The Foster Hospital for Small Animals is a teaching hospital, where veterinary students at Cummings School of Veterinary Medicine at Tufts University obtain their clinical experience. Most of the clinical experience during veterinary school is obtained during the fourth or final year of the curriculum. The hospital also trains interns, who are veterinarians who have recently graduated and are obtaining a year of intensive, supervised clinical training; and residents, who have completed internships and are obtaining training in specific specialties. Residency programs are typically three years long.
When you bring your pet to a teaching hospital, you can be confident that your pet will receive the best care our profession has to offer. Because the Foster Hospital for Small Animals trains students, interns and residents, we constantly strive to model the highest possible standard of patient care. The hospital provides your pet with access to internationally known specialists, to highly sophisticated medical equipment and to an extremely knowledgeable and experienced staff.
A specialist is a veterinarian who has completed residency training and has passed a board certification examination administered by the national organization of that specialty. Most Foster Hospital for Small Animals faculty veterinarians are specialists.

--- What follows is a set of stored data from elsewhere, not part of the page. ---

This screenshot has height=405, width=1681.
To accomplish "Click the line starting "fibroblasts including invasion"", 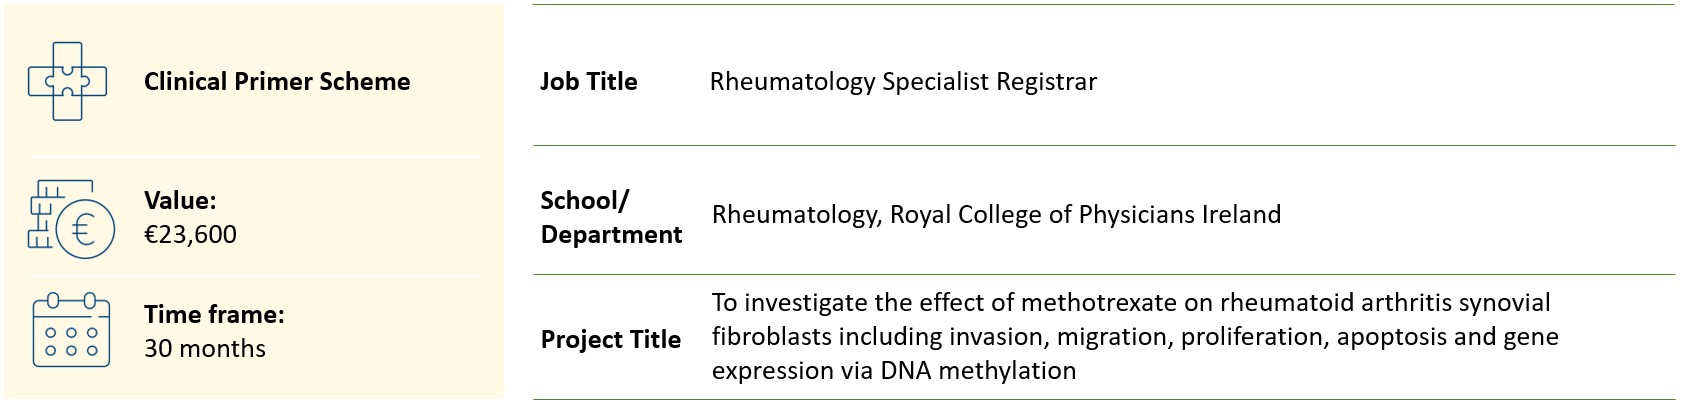I will pos(1134,336).
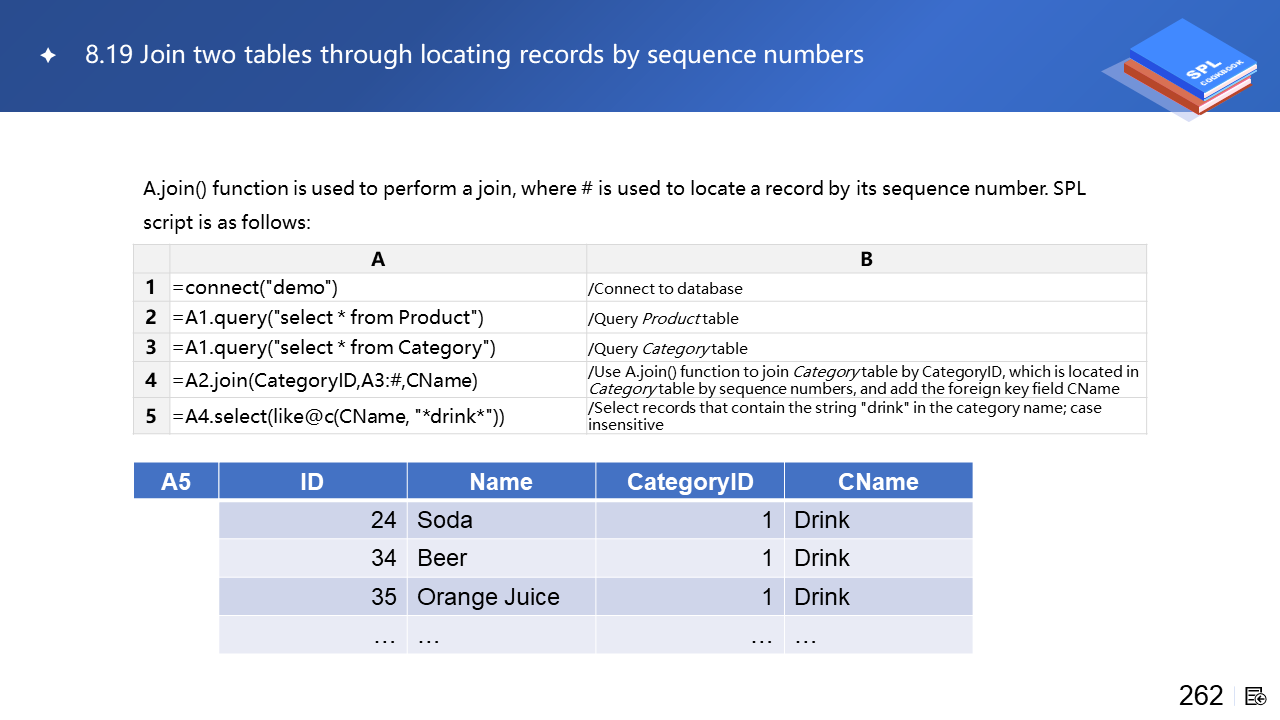Click the page number 262
The height and width of the screenshot is (720, 1280).
coord(1200,696)
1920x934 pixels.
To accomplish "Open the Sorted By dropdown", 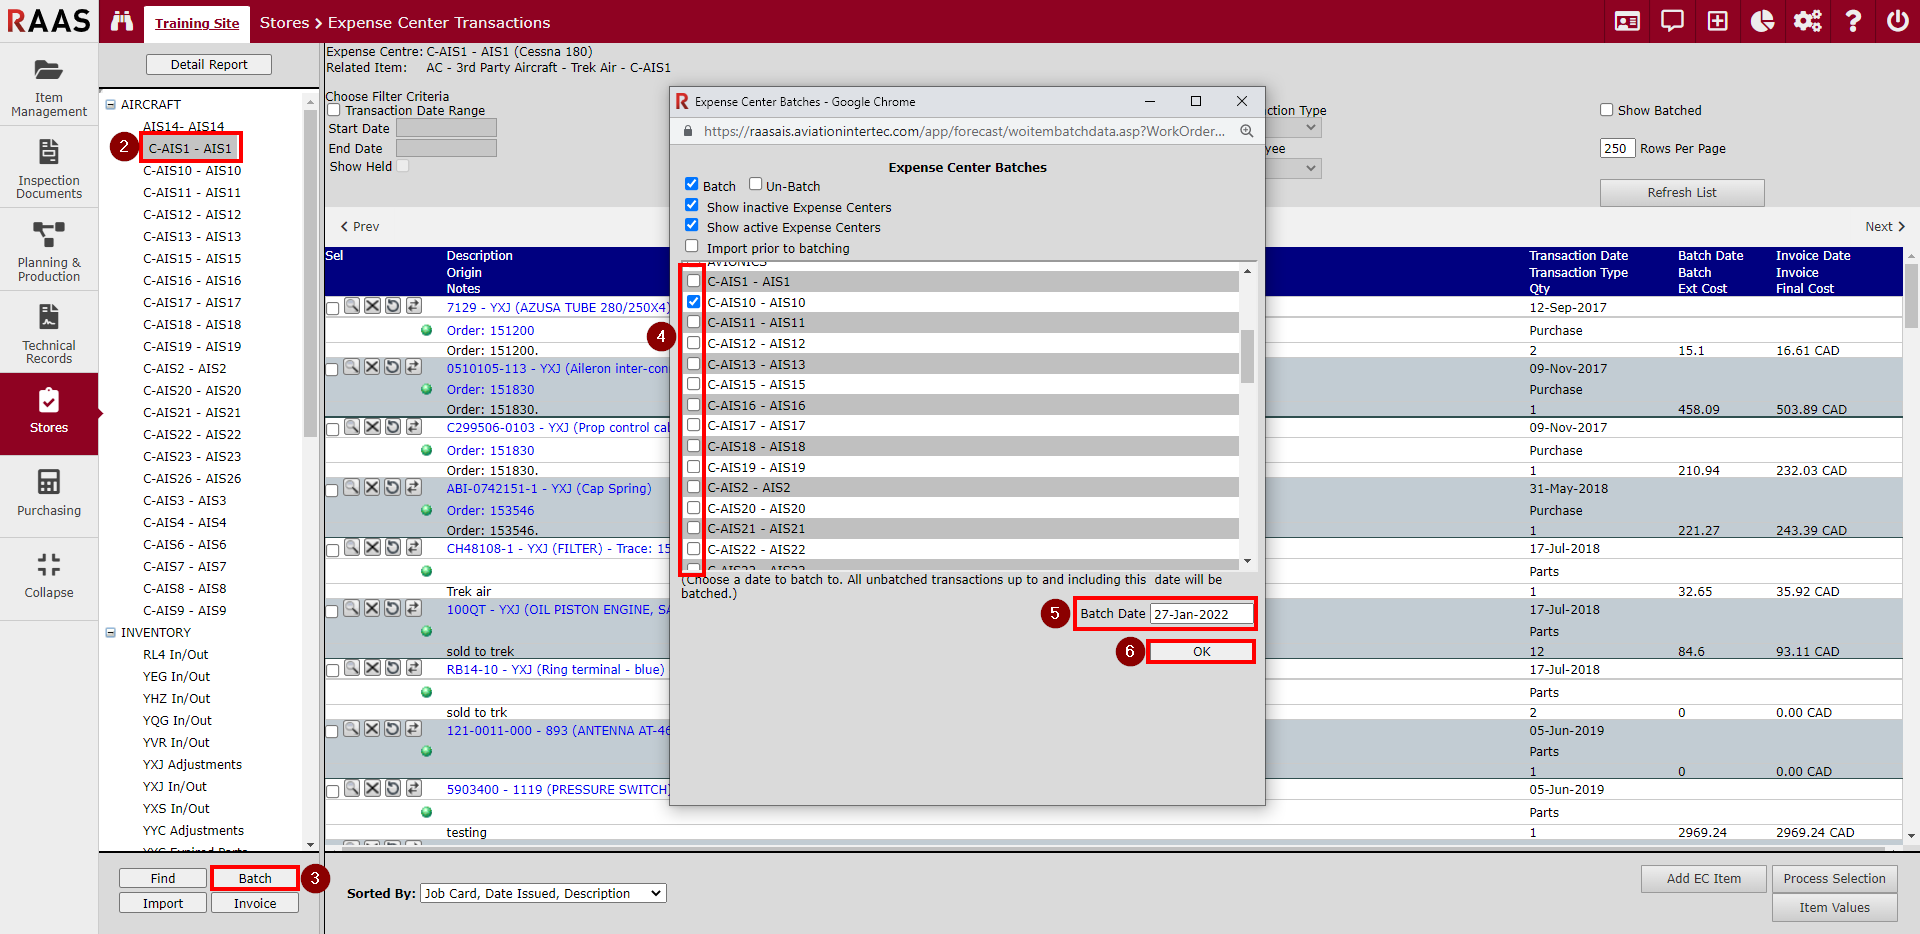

When you come to the Foster Hospital for Small Animals, you will see a veterinarian who is a member of a specialty service—a group of veterinarians and students who work together to provide care for patients with diseases requiring specialized expertise. Each service is directed by a faculty member, and typically also includes one or two residents, two or three students, and possibly an intern.
You may be offered the opportunity to enter your pet in a clinical study.
Clinical studies are research efforts in which veterinarians explore the value of promising new tests or treatments in a series of patients. In many cases, the tests or treatments provided through clinical studies can be provided at reduced cost, or no cost. Often, entering your pet in a trial gives your pet access to a potentially beneficial test or treatment that might not otherwise be available and the results of trials always benefit future animals suffering from the same condition your pet has. A list of our current clinical studies can be found on the Cummings School's Clinical Studies website.
Some trials are randomized, meaning that some of the animals in the trial receive the new treatment, while others do not, and that this decision is made randomly. If we are conducting a clinical study appropriate for your pet, we will discuss the trial with you thoroughly and you may elect to enter your pet in the trial if you wish. If you decide to enter your pet in a clinical study, you will have the opportunity to sign a consent form that fully describes the trial and any possible side effects that could result from the test or treatment.